Brief: Records follow. Select each line holding "target".

[Opening Records provided section]

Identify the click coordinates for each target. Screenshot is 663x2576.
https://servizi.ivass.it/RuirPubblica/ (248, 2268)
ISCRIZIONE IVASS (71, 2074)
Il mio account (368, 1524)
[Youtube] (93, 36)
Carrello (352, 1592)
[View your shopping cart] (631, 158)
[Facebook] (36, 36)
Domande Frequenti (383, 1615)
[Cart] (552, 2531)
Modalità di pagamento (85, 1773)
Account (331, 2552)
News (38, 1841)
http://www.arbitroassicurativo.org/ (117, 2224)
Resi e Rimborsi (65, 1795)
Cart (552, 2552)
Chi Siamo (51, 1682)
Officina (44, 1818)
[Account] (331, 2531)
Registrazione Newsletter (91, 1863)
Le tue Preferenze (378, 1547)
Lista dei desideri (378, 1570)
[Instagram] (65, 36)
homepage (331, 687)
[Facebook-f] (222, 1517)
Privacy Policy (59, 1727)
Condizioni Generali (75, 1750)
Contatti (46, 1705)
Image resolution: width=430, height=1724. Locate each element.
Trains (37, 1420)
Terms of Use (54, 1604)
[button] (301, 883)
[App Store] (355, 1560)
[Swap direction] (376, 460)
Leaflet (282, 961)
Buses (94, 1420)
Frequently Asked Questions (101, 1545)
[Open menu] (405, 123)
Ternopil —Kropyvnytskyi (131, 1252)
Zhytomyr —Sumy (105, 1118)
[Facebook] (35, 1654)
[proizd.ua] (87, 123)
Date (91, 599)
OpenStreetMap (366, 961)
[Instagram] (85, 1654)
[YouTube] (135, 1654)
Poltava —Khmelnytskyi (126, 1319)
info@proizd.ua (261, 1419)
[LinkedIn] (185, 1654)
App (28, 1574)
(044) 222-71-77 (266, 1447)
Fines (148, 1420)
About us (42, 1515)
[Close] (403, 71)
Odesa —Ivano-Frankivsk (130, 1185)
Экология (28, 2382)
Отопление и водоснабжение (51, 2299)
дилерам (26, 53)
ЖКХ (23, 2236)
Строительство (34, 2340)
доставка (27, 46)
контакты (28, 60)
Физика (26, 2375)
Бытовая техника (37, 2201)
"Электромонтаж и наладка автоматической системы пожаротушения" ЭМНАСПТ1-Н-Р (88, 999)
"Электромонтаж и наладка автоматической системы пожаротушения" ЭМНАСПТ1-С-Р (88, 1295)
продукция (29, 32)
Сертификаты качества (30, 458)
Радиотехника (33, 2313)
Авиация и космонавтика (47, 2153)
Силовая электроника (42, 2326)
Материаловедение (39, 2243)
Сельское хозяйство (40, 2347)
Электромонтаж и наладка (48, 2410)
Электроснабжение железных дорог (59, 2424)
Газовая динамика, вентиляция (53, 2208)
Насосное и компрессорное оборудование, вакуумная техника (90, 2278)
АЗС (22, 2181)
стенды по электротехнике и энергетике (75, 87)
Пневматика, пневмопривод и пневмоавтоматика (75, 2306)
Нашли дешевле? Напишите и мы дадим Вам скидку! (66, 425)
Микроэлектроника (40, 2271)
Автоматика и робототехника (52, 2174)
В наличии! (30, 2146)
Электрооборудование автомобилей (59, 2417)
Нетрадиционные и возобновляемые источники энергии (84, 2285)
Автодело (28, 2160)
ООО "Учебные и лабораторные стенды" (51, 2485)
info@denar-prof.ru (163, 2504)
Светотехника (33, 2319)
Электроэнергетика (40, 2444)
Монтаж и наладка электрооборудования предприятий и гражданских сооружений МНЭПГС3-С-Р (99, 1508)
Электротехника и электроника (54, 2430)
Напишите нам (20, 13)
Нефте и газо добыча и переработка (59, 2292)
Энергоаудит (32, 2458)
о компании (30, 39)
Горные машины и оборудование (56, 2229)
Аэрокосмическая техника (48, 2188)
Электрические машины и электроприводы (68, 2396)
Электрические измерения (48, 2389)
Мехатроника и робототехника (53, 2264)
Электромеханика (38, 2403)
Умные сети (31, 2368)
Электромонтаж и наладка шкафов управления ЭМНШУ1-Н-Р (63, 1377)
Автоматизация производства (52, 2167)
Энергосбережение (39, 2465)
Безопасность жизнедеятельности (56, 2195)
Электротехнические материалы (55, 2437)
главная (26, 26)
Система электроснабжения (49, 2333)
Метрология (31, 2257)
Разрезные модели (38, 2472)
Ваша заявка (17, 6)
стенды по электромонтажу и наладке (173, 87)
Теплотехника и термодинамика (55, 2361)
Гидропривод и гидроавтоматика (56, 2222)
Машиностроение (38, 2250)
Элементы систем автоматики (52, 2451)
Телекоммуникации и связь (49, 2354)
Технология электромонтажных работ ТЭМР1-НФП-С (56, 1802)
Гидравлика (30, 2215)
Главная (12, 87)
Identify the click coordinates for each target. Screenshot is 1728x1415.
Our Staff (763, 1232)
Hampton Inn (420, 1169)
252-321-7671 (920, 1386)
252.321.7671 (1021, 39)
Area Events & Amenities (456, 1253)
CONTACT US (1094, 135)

[Closing Records provided section]

Reply:
Identify the click coordinates for each target. Screenshot is 663x2576.
Identify the click coordinates for each target. Screenshot is 1728x1415.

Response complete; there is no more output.